Everolimus appeared to spontaneously exacerbate background diseases (chronic myocarditis in rats, coxsackie virus infection of plasma and heart in monkeys, coccidian infestation of the gastrointestinal tract in mini pigs, skin lesions in mice and monkeys). These findings were generally observed at systemic exposure levels within the range of therapeutic exposure or above, with the exception of the findings in rats, which occurred below therapeutic exposure due to a high tissue distribution.
In a male fertility study in rats, testicular morphology was affected at ≥0.5 mg/kg, and sperm motility, sperm head count and plasma testosterone levels were diminished at 5 mg/kg, which is within the range of therapeutic exposure (52 ng·hr/mL and 414 ng·hr/mL, respectively, compared to 560 ng·hr/mL human exposure at 10 mg/day) and which caused a reduction in male fertility.
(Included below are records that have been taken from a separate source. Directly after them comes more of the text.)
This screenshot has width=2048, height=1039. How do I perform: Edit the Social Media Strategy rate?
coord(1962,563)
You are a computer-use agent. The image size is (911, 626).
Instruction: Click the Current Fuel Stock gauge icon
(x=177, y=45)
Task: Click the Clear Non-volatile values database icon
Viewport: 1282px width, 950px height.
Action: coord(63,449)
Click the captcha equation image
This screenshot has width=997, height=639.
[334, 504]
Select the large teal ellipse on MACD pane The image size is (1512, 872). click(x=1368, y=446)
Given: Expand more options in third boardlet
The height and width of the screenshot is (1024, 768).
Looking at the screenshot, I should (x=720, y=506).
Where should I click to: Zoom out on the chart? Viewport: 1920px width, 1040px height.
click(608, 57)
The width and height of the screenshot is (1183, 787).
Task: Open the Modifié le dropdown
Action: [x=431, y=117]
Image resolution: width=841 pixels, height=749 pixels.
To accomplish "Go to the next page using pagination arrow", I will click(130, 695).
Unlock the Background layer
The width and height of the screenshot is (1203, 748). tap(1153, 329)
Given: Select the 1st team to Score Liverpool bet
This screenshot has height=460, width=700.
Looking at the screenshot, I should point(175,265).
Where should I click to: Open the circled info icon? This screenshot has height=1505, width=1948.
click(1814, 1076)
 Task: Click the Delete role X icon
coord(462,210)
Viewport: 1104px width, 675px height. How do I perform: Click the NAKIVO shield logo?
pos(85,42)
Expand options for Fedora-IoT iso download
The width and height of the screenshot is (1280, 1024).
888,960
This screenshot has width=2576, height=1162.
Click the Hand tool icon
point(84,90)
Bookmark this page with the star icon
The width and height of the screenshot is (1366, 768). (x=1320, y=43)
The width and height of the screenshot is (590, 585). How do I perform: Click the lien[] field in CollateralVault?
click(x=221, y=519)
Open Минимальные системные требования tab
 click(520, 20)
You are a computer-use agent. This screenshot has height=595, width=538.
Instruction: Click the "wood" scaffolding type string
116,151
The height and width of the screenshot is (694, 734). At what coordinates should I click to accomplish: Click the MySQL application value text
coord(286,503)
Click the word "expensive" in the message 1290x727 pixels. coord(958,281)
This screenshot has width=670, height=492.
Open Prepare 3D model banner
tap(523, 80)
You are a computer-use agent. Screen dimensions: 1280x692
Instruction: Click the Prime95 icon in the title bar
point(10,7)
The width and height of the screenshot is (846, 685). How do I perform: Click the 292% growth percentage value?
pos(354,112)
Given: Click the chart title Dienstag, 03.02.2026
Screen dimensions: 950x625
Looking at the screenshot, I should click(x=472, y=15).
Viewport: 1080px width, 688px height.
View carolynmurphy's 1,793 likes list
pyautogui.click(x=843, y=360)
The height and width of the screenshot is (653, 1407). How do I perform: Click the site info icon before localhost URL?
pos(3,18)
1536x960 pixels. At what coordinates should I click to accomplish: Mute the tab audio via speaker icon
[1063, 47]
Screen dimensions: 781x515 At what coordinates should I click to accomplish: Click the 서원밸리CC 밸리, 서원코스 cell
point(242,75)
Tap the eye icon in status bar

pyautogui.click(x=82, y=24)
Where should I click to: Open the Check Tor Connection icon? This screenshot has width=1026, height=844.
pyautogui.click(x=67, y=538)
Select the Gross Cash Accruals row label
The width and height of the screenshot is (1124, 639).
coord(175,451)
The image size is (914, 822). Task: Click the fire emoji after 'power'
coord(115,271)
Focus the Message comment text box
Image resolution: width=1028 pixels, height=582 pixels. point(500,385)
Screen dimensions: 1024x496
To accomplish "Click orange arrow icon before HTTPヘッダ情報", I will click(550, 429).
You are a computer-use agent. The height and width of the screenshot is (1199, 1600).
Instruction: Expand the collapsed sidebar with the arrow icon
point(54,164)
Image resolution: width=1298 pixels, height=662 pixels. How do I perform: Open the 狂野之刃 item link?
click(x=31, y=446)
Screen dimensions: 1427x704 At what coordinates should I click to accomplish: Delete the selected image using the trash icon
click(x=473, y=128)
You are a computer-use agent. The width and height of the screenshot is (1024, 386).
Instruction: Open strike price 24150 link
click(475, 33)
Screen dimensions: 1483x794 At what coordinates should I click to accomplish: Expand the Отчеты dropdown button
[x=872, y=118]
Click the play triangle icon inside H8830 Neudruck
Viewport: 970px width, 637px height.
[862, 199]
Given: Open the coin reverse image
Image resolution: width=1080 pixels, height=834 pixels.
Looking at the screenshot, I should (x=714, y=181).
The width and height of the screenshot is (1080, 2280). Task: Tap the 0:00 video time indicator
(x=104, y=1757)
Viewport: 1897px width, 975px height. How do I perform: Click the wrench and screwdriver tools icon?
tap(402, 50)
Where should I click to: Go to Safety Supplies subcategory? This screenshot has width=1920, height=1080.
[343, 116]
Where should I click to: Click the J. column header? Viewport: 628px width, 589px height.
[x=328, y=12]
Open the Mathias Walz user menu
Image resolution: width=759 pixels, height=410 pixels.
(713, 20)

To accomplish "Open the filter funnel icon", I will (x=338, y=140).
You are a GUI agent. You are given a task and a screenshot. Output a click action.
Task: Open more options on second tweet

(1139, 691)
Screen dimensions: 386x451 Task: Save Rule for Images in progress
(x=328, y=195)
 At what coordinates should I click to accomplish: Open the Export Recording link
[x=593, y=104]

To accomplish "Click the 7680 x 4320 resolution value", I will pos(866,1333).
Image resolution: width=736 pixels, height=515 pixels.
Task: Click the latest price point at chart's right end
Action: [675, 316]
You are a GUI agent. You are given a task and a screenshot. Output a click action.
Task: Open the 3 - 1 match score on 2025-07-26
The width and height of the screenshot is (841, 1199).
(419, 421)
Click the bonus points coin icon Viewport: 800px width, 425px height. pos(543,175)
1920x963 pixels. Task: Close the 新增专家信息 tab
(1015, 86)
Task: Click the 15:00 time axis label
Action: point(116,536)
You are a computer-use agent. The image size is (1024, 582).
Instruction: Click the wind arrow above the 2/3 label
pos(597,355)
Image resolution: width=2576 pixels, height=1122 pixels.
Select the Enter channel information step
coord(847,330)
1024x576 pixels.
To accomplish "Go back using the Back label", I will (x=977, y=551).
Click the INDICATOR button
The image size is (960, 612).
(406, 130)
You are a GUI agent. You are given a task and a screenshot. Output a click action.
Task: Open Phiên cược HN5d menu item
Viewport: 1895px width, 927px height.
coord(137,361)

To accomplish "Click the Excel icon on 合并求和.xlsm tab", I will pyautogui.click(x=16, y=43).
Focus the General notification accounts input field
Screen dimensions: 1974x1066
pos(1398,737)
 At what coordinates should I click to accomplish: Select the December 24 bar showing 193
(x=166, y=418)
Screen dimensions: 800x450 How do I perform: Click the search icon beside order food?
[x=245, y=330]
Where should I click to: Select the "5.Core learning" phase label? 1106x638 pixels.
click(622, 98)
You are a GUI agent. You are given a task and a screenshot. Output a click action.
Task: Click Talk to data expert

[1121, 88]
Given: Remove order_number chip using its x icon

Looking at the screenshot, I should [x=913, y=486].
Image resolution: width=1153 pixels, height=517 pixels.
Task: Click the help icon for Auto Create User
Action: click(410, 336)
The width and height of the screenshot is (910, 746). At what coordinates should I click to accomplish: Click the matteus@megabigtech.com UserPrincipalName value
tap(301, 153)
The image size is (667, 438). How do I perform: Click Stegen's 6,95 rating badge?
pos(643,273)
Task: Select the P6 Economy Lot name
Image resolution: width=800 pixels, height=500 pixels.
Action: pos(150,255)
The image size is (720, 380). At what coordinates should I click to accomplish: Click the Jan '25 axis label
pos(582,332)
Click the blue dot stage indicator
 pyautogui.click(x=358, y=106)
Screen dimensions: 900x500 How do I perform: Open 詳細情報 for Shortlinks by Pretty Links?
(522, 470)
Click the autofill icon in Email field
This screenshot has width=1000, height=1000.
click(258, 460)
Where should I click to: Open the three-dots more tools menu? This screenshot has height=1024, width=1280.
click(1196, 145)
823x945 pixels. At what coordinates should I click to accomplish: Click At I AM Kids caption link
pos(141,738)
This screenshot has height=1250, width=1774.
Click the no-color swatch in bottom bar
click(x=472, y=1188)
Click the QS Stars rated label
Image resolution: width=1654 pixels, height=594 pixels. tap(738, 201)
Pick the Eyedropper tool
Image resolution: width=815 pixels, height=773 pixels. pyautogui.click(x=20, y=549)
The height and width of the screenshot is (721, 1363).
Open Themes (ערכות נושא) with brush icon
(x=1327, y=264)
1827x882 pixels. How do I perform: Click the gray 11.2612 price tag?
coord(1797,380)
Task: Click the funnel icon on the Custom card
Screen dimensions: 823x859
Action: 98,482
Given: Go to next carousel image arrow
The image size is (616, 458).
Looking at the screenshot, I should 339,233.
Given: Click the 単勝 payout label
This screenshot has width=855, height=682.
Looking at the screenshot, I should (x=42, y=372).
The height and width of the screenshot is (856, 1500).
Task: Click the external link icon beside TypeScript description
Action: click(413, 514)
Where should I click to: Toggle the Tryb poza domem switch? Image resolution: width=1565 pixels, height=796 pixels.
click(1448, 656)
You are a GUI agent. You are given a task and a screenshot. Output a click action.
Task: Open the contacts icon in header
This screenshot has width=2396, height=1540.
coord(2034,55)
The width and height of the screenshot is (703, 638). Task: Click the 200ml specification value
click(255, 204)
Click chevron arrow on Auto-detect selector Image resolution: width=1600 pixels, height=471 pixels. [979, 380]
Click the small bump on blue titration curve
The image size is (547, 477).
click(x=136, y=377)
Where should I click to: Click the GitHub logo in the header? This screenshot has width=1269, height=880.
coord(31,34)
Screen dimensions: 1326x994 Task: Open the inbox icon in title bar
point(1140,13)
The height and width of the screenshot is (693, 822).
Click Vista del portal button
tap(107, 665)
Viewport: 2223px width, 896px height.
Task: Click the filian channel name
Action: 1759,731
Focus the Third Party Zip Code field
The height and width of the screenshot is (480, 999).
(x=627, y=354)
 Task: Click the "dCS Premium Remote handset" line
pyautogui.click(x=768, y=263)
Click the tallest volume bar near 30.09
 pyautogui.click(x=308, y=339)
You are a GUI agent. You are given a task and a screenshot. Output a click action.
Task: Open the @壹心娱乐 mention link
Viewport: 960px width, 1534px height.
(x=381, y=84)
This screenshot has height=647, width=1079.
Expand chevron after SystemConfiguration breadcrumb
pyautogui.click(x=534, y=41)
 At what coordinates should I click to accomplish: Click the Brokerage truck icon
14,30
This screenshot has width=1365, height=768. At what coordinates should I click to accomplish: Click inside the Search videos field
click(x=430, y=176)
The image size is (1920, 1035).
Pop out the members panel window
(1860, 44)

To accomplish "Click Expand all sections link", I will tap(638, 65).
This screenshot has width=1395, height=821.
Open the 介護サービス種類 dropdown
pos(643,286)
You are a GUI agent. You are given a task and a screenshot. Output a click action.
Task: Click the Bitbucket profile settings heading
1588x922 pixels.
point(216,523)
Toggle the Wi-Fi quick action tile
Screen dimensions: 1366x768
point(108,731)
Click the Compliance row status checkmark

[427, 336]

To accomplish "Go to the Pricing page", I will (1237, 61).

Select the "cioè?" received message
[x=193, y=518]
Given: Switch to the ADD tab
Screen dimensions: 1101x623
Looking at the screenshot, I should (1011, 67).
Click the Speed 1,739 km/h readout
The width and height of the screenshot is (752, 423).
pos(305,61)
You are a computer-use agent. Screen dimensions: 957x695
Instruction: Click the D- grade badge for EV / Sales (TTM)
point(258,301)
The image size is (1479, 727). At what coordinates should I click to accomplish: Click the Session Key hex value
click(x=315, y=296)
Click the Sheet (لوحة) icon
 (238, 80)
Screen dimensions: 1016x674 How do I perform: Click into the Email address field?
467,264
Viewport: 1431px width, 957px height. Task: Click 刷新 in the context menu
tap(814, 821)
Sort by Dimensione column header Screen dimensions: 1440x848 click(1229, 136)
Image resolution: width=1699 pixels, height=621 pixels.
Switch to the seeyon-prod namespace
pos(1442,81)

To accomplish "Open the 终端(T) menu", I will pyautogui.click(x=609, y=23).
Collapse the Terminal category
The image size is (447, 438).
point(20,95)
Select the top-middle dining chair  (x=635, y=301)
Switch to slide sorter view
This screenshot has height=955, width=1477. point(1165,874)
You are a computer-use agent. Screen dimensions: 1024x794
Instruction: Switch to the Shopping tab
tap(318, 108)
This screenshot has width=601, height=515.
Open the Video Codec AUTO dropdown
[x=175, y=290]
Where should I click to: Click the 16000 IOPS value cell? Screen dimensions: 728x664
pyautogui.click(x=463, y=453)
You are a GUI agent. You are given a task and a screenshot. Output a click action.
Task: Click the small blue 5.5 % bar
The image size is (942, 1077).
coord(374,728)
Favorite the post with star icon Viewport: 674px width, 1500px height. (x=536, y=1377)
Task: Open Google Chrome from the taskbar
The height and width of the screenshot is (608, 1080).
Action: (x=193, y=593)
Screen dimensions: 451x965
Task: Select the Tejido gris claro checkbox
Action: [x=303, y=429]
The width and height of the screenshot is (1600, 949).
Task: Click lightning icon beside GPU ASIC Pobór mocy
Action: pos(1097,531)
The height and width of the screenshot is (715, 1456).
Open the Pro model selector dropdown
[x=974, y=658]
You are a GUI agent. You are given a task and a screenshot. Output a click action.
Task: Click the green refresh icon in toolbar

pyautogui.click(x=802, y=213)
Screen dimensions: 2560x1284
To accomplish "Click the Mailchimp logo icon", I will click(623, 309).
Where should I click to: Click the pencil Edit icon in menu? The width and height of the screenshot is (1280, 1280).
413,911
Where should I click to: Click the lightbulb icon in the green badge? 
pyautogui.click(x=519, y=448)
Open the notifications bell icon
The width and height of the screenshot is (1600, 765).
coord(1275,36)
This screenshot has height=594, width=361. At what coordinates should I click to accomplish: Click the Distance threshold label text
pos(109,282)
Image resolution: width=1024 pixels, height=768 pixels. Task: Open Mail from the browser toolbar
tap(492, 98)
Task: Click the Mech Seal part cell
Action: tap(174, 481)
There was evidence of reversibility.
Female fertility was not affected but everolimus crossed the placenta and was toxic to the conceptus. In rats, everolimus caused embryo/foetotoxicity at systemic exposure below the therapeutic level. This was manifested as mortality and reduced foetal weight. The incidence of skeletal variations and malformations (eg, sternal cleft) was increased at 0.3 and 0.9 mg/kg. In rabbits, embryotoxicity was evident in an increase in late resorptions.
In juvenile rat toxicity studies at doses as low as 0.15 mg/kg/day, systemic toxicity included decreased body weight gain and food consumption and delayed attainment of some developmental landmarks at all doses, with full or partial recovery after cessation of dosing. With the possible exception of the rat-specific lens finding (where young animals appeared to be more susceptible, it appears that there is no significant difference in the sensitivity of juvenile animals to the adverse effects of everolimus as compared to adult animals at doses of 0.5-5 mg/kg/day. No relevant toxicity was evident in juvenile monkeys at doses up to 0.5 mg/kg/day for 4-weeks.
Genotoxicity studies covering relevant genotoxicity endpoints showed no evidence of clastogenic or mutagenic activity. Administration of everolimus for up to 2 years did not indicate any oncogenic potential in mice and rats up to the highest doses, corresponding respectively to 3.9 and 0.2 times the estimated clinical exposure from a 10-mg daily dose.